Некоторое время его слушатели потерянно молчали.
— Это что было? — нахмурилась мама. — Это был великий и могучий язык милицейских отчетов? Переведешь?
— Какая книга? — прямо спросил Ромка.
— Ах да. Забыл сказать. «Трудно быть богом».
— Это не… — начала было мама, но затем замолчала, задумавшись. — А ведь и верно, — сказала она после паузы. — Что-то здесь есть.
— Я так и сказал, — усмехнулся папа.
— А что за два важных момента? — нетерпеливо спросил Ромка. — Ну, ты говорил, что один есть, а другого нет?
— Ага. Нет чувства, что это твой дом.
Папа покосился на телевизор, где, по всем признакам, «Спартак» уже должен был продолжить начатый в первом тайме разгром дорогих немецких гостей, явно собираясь провожать их до самого Берлина, дабы водрузить над рейхстагом красно-белый флаг с ромбиком и буквой «С», вздохнул и, решив, видимо, что воспитание сына важнее, продолжил:
— Румата этот, то есть Антон, он любит людей. Он вообще показан нормальным здешним ботаником, только с мечом. Ему их жалко. Ему не нравится драться. То есть Стругацкие не пытались привлечь тебя, о юный читатель, сценами мордобоя.
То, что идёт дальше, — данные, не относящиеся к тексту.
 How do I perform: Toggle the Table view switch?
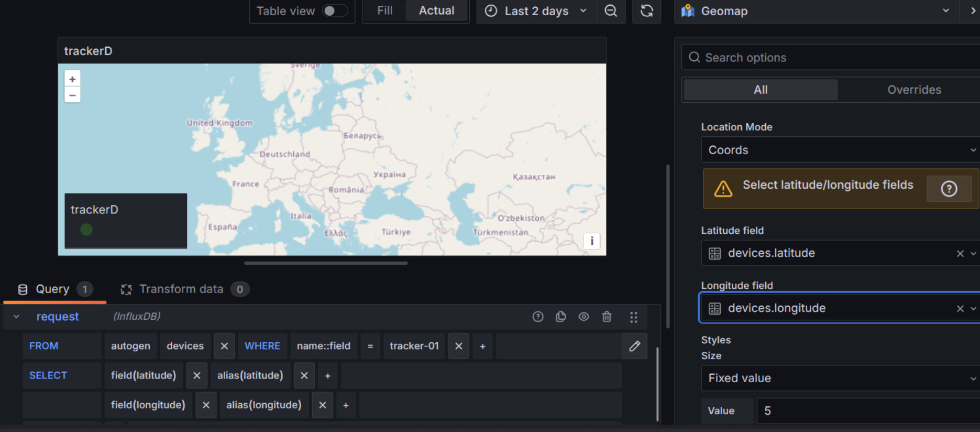[x=334, y=11]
— Это первое отличие? — уточнил Ромка.
— Нет, — сказал папа. — То есть это тоже отличие, но оно больше говорит о том, как и для кого они пишут… А по делу… Первое отличие в том, что Румата ненавидит Арканар.
— А… ага, — только и сказал Ромка. — Да. Точно. И что?
— И глядя, как горит этот ненавистный ему город, он не чувствует, что жгут его дом. Понимаешь? А вот когда попаданец видит, как зондеркоманда собирается сжечь деревню в Белоруссии, то ему сложнее абстрагироваться… Ты ведь знаешь такое слово?
— Знаю, — буркнул Ромка. — Все равно хорошая книжка.
— Опять ты ничего не понял. Книжка хорошая. И там по ходу надо было сделать так, чтобы герой мог смотреть на события со стороны. Так что возможность абстрагироваться — это не минус, а плюс. И вполне возможно, Стругацкие специально так сделали.
— Ага. И он все равно съехал с катушек.
— Я бы сказал: встал на катушки, — пожал плечами папа. — Все зависит от точки зрения.
— Ага. А второе?
— Что — второе?
— Отличие?
— Ну, это ты мог бы и сам. Румата ду-ма-ет. Нравственный выбор, то-се. А попаданцы действуют по шаблону.